EXTRAIT SOURCE:
Echange avec le collectif VAN (Vigiliance Arménienne contre le Négationnisme)

<=== Entretien avec M. Salvatori, représentant de Liberté pour l’histoire

Entretien avec M. le sénateur Jean-Jacques Hyest ===>

 

Echanges avec Séta Papazian, présidente du collectif.

 

Quelle est la position du collectif vis-à-vis de la pénalisation du négationnisme ?

Confronté quotidiennement au négationnisme des génocides, le Collectif VAN a une position sans équivoque et il en soutient bien évidemment la pénalisation.

Le négationnisme, qualifié par Elie Wiesel de double meurtre, contient une dimension de passage à l’acte, qui se manifeste en France, en Europe et dans le monde entier.

C’est d’ailleurs l’opinion  de plusieurs militants turcs des droits de l’homme, vivant en Turquie ou non, et qui soutiennent cette loi. Pour eux comme pour nous, le négationnisme n’est pas une opinion, c’est un délit au même titre que le racisme.

Seule une loi est en mesure de protéger les victimes du négationnisme, ainsi que leur liberté d’expression comme le démontre le récent verdict du Tribunal de Paris qui vient de lourdement condamner un journaliste franco-arménien ayant qualifié de négationniste une Franco-Turque.

En France, une poignée d’intellectuels sincères prétend pouvoir répondre aux campagnes internationales d’Ankara avec des articles érudits mais il est hélas illusoire de compter seulement sur le débat pour répondre à un négationnisme d’Etat.

Concernant spécifiquement la controverse au sujet de la loi adoptée à la fois par l’Assemblée Nationale et le Sénat, mais rejetée par le Conseil Constitutionnel, elle représente un cas d’école.  En effet, des personnalités publiques de premier plan ont commis de graves dérapages sans être pour autant disqualifiées sur le sujet.

Par exemple, en octobre 2011, l’historien Pierre Nora – qui a pourtant reconnu n’avoir aucune qualification sur le sujet – a réfuté en ces termes sur France-Inter le qualificatif de génocide pour le cas arménien : « Si vous écrasez trois mouches, on peut aussi vous parler d’un génocide ». Cela ne l’a pas empêché d’être régulièrement invité par les médias et par nos parlementaires pour donner son avis au titre de président de l’association « Liberté pour l’histoire ».

Ce parti-pris indigne n’a pas permis un débat de fond serein. Rappelons aussi que la loi sur les Harkis, votée le 27 février 2012, n’a posé aucun problème au Conseil constitutionnel.

Enfin, de l’avis de spécialistes turcs eux-mêmes, toute l’économie turque actuelle – et donc les affaires juteuses réalisées par certaines compagnies françaises qui ont fait un lobbying intense contre la loi (voir l’Institut du Bosphore) – repose sur la spoliation des Arméniens. La terreur d’Ankara est d’avoir à payer des réparations et à opérer des restitutions.

EXERCICE 1:
Les affirmations suivantes concordent-elles avec l’entretien ci-dessus ? Répondez par oui ou non à chacune et citez les mots de l’entretien qui tranchent. (a) Le collectif VAN soutient la pénalisation du négationnisme. (b) La loi sur les Harkis a été rejetée par le Conseil constitutionnel. (c) Le collectif VAN est présidé par Séta Papazian.
EXERCICE 2:
Recopiez le passage de l’entretien compris entre "Entretien avec M. le" et "évidemment la pénalisation.", ces deux extraits inclus.

DONNÉES AFFICHÉES:
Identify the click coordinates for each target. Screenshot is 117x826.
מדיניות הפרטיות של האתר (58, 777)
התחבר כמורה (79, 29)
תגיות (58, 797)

BONNE RÉPONSE 1:
(a) Oui : « il en soutient bien évidemment la pénalisation »
(b) Non : « n’a posé aucun problème au Conseil constitutionnel »
(c) Oui : « Séta Papazian, présidente du collectif »

BONNE RÉPONSE 2:
Entretien avec M. le sénateur Jean-Jacques Hyest ===>

 

Echanges avec Séta Papazian, présidente du collectif.

 

Quelle est la position du collectif vis-à-vis de la pénalisation du négationnisme ?

Confronté quotidiennement au négationnisme des génocides, le Collectif VAN a une position sans équivoque et il en soutient bien évidemment la pénalisation.